四大精霊を発見し、大陸を揺るがすほどの歴史的事件にもなっているこのバスキア。新しく貿易港が開かれたばかりなのに、観光地・保養地としても魅力的になり、精霊様の聖地巡礼にも使えそうな素晴らしい土地になりました。
あまりの急成長ぶりに、王家からはかなり露骨な牽制をかけられています。
中央貴族やら大商会やら白の教団やら冒険者ギルドの動向も、どこかしらきな臭くなってきております。
一言だけ、本当に一言だけ「チマブーエ辺境伯のとりなし」としか触れていませんが――実際に辺境伯のとりなしのおかげで、目に見えるほどの過激な対立は起きていませんが――アシュレイ視点で見えるよりも、はるかに深刻な政治的対立? が起きています。

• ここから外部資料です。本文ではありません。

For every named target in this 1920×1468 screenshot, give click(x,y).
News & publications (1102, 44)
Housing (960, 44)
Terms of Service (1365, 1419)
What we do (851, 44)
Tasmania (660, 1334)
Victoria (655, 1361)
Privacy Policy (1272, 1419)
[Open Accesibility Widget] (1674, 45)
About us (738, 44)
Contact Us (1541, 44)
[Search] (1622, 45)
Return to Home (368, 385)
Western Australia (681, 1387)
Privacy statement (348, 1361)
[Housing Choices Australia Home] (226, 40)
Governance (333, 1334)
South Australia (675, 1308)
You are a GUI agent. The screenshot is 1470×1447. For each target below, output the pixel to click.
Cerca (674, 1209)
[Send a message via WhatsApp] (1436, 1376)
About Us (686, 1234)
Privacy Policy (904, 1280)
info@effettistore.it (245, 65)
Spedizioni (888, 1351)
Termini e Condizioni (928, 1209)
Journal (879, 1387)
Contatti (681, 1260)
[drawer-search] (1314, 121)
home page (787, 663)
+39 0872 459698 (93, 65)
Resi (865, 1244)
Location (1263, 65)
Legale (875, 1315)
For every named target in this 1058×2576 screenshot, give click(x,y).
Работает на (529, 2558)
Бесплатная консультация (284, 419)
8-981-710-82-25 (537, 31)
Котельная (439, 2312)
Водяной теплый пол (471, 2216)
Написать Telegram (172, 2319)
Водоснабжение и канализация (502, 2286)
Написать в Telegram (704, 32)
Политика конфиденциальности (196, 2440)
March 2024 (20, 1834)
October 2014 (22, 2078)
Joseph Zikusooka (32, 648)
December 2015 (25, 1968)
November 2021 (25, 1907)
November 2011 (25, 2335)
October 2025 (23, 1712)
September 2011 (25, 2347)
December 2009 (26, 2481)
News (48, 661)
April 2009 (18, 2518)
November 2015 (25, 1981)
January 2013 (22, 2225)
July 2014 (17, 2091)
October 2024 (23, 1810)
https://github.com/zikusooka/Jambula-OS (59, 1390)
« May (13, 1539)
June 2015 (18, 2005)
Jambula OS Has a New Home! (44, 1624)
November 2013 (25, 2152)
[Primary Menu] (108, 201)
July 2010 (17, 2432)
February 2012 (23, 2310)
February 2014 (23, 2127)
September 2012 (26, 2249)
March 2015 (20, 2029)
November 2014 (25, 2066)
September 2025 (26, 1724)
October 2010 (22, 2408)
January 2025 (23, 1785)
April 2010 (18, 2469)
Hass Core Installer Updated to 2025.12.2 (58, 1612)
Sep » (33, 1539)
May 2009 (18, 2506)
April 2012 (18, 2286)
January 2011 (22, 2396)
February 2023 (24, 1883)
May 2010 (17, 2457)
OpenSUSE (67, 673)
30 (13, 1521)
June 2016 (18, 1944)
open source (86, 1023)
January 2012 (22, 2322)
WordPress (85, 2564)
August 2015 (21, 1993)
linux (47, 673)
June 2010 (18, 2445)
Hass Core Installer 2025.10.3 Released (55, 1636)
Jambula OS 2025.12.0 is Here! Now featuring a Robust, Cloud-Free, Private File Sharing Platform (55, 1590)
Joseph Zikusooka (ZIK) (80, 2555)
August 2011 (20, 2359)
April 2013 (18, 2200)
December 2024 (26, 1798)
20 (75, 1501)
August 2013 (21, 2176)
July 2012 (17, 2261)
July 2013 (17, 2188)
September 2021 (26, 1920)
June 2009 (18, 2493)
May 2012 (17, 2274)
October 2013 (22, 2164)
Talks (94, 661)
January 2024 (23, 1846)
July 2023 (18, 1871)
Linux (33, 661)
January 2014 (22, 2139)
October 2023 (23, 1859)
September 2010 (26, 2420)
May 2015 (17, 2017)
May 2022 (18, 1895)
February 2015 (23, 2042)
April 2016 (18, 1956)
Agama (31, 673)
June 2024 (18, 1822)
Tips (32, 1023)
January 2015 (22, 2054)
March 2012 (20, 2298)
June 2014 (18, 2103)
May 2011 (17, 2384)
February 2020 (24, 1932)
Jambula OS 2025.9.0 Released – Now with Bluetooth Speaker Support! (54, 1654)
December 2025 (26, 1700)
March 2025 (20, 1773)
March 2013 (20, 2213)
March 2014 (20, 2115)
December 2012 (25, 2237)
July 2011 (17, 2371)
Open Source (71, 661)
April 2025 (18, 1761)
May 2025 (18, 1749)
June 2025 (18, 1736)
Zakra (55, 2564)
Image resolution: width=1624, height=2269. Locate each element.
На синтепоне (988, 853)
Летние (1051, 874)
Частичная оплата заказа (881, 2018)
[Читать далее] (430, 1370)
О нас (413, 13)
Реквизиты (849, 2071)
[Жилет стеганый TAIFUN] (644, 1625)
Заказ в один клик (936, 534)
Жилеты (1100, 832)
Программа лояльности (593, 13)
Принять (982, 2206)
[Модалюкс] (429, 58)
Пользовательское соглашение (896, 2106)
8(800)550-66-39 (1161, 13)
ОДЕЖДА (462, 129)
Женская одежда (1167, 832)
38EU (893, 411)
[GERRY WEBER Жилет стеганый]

ここから先は、徐々にその"対立"が明るみになる展開になります。ですが、きっと常識にもしがらみにも囚われないアシュレイと、大抵のことをやりとげてしまうスライムならば、そんな些事を飲み込んでしまうことでしょう。
一つネタバレすると、富くじ(=宝くじ)を拡張させた概念が、大陸の経済を大きく揺るがすことになります。教会の大司教公認で、かつ"精霊の聖地のご利益がある"という権威性が、悪魔のような働きをします。